JuliaCloud / XMLDict.jl

XMLDict implements a simple Associative interface for XML documents.
Other
33 stars 11 forks source link

Free xml doc #1

Closed texasrocks closed 8 years ago

texasrocks commented 8 years ago

For large documents, it may be worth calling free(xml). I've been experimenting with this and notice the memory usage steadily increasing with larger files.

samoconnor commented 8 years ago

Thanks for bringing that to my attention @texasrocks.

I'm somewhat surprised. The LightXML.jl doc says, under the heading "Create an XML Document", that "When you create XML documents and elements directly you need to take care not to leak memory". However, under the heading "Read an XML file" there is no mention of memory management.

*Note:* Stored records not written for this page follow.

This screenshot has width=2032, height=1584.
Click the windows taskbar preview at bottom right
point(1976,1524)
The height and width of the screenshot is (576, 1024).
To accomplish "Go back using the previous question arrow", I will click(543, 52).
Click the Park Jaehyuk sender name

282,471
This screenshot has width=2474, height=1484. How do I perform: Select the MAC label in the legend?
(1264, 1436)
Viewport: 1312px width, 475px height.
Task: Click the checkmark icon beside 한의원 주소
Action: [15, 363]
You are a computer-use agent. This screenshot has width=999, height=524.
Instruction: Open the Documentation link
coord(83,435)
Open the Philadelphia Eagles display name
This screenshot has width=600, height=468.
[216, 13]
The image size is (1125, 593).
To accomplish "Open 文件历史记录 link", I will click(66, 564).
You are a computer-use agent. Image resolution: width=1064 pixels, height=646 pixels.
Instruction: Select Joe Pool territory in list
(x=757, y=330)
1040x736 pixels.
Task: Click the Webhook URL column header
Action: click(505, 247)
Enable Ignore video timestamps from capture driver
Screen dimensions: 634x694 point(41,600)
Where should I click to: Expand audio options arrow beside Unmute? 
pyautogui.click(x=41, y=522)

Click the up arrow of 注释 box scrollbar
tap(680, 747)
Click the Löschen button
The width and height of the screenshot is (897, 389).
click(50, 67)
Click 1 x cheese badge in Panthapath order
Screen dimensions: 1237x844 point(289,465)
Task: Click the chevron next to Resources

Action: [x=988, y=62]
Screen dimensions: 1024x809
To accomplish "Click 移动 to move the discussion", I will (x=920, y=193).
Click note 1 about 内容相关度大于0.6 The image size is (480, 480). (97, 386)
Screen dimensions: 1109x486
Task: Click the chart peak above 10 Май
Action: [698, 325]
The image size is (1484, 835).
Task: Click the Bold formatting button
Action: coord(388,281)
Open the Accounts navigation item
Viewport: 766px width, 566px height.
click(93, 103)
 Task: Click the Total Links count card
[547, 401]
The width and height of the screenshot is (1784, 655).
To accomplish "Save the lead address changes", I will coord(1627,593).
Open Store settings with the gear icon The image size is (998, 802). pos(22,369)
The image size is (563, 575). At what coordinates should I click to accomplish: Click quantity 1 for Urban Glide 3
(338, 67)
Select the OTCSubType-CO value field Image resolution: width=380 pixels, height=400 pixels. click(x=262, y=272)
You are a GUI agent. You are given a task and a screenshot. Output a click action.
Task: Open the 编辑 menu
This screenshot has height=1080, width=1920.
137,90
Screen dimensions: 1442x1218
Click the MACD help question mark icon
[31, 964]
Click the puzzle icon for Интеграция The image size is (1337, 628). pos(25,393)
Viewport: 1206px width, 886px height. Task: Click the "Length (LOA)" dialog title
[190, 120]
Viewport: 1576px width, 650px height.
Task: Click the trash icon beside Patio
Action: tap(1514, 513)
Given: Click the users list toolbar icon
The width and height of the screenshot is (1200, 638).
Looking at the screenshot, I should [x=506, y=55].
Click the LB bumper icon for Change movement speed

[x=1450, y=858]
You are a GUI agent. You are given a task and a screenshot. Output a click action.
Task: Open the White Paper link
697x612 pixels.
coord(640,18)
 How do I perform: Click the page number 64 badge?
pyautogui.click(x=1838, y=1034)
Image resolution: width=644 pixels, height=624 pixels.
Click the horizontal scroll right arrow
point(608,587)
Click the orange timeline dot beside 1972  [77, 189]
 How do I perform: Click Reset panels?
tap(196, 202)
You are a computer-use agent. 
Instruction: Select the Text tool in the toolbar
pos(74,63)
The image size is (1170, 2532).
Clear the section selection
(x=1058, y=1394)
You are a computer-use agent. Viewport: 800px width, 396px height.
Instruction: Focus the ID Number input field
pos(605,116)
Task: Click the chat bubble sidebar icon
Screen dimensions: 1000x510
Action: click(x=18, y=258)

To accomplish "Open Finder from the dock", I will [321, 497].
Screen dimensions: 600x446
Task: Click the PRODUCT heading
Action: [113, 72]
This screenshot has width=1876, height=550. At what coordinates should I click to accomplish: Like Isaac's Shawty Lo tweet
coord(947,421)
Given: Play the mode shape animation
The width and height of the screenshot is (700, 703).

XMLDict.jl only calls LightXML.parse_string, so it does not "create XML documents and elements directly".

I just found this https://github.com/JuliaLang/LightXML.jl/pull/19 PR where @robertfeldt suggests that every new XMLDocument should have finalizer(xmldoc, free).

Would you mind trying the following change with your larger XML files and let me know if it helps? ...

Replace XMLDict.jl line 54 with:

function parse_xml(xml::AbstractString) 
    doc = LightXML.parse_string(xml)
    finalizer(doc, LightXML.free)
    return wrap(doc)
end
samoconnor commented 8 years ago

@texasrocks, I've pushed a change that adds a finaliser to the result of LightXML.parse_string: https://github.com/samoconnor/XMLDict.jl/commit/146af78e7c28e1cbbbd79c1a8794a6c0d4b7fd18

Can you let me know if this helps?

See also https://github.com/JuliaLang/LightXML.jl/issues/45

texasrocks commented 8 years ago

That did the trick! I just parsed a 6 gb file and the memory usage was constant. Thank you - this is great.

Reading the LightXML issue though, I'm surprised as well. I'm just reading XML files, not creating them. However, I used LightXML awhile back for another project and had a similar issue. Calling free(xdoc) solved the problem though. That's why I suggested it here. Regardless, it seems to be resolved.

Thanks again.

Brandon